La tristeza no tiene motivación. Está ahí, agazapada, esperando su oportunidad, tus flaquezas y debilidades. No tiene motivación, pero como una mecha prendida, inexorable en su movimiento, termina por llegar a su objetivo final y explotar. Ella era feliz, siempre lo fue tuviera lo que tuviese. En un momento de su vida tuvo la fortuna que bien se había ganado de encontrar a la persona que le acompañó por sus deleites y sus miserias y de la que aprendió a ser lo que siempre había querido ser. De la mano triunfó en la vida y en lo sentimental y no debía quejarse como le decían una y otra vez los que la conocían. Pero, aunque la felicidad impregnaba cada poro de su piel, cada instante de su vida, cada rincón de sus memorias, se topó sin previo aviso de una sensación irrefrenable que le abocó a un descenso sin frenos y a tumba abierta hasta lo más miserable de su esencia. Seguía siendo feliz, cotejaba lo que tenía con todo lo demás y siempre salía vencedora de aquella batalla, sin embargo, el manto invisible que empezaba a rodearla no sólo traía tristeza. También iba acompañada de rabia que conseguía retener en sus entrañas. Esa rabia la proyectaba contra él, el que apaciguaba sus demonios y siempre lo había hecho. Impasible, escuchaba lo que ella decía, notando como poco a poco escupía un veneno que lejos de calmarla la envenenaba aún más.

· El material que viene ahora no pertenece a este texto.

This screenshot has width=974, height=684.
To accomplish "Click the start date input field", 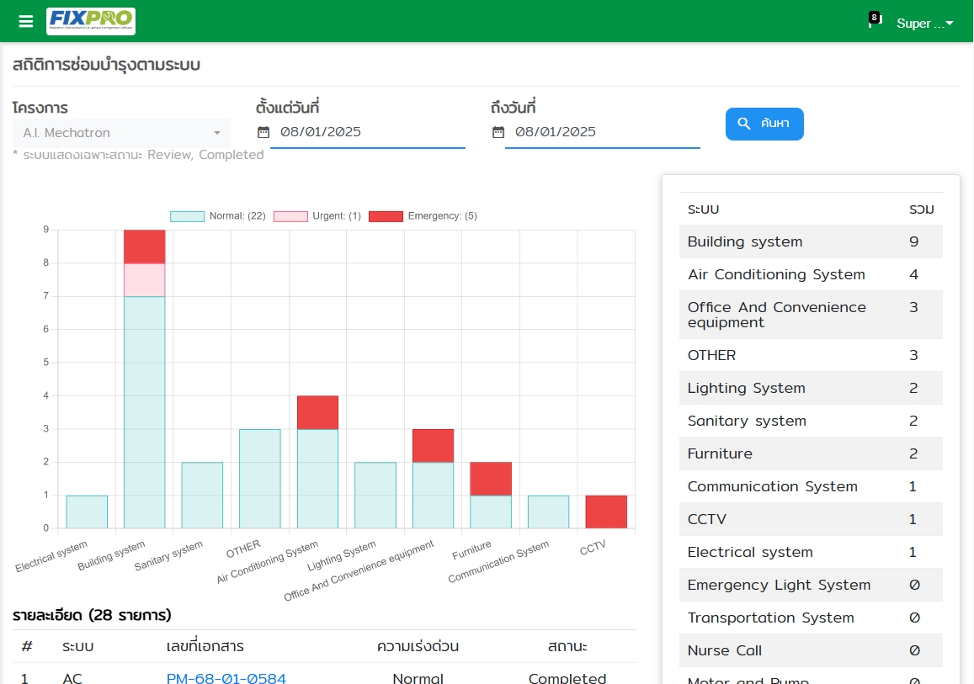I will pyautogui.click(x=370, y=132).
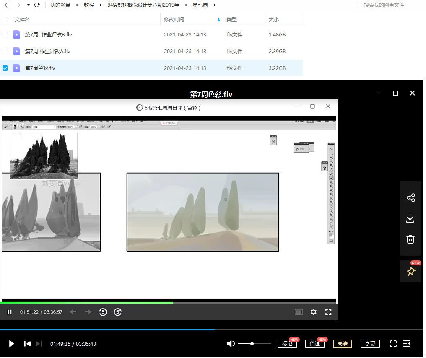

Los meses pasaban y buscaba en sus manos la dureza y el terror, pero al poco chocaban con esa furia inagotable que necesitaba extraer de alguna manera. Él, todavía, seguía observando y dándole lo que aparentemente ella necesitaba, pero se dio cuenta de que ni la violencia ni el dolor ya le satisfacían. Al menos no como antes. Así que intentó observar cómo y por qué había cambiado aquella situación, cómo su necesidad se había transformado en otra cosa y porque era ahora cuando aquella rabia enfurecida se la escupía a la cara. Aun así, no le contaba todo porque una de las muchas razones de su enfado era la imposibilidad de contarle lo que sentía o por qué lo sentía.
Aquello iba por rachas, unas veces más acusadas que otras, con periodos de calma absoluta donde ella volvía a ser lo que siempre había sido aunque en el fondo, el sabía que lo que le sucedía era parte de sus necesidades como mujer. Era esa proyección la que a ella le asustaba porque le daba una imagen de él que no se adecuaba a su realidad, pero él, en cambio, siempre pensando en algo diferente entendió que las cosas podían cambiar y que ese cambio no tendría que ser negativo.
Aquella tarde primaveral mientras ella disfrutaba tumbada de los rayos del sol, se acercó por detrás y se colocó acuclillado junto a su cabeza: “Los cambios son buenos cuando se presentan adecuadamente y se accede en consenso a ellos. Has pensado muchas cosas que no me has dicho por miedo a mi reacción. No me molesta que lo hayas hecho, pero sí que me hayas tratado con condescendencia sobre tomar una decisión. Me molesta que no hayas tenido en cuenta que podíamos haberlo discutido y me jode más que haya sido yo quién haya tenido que tomar la decisión. Tu miedo no es más que ese estúpido convencionalismo sobre la masculinidad y mi posición en nuestra relación. Yo sé lo que soy y sé lo que soy para ti, se haga lo que se haga”.
Se levantó y sobre su cara le enseñó un arnés. Ella se quitó las gafas de sol y se quedó sin palabras. “Si quieres descargar tu frustración sobre mí, hazlo bien”.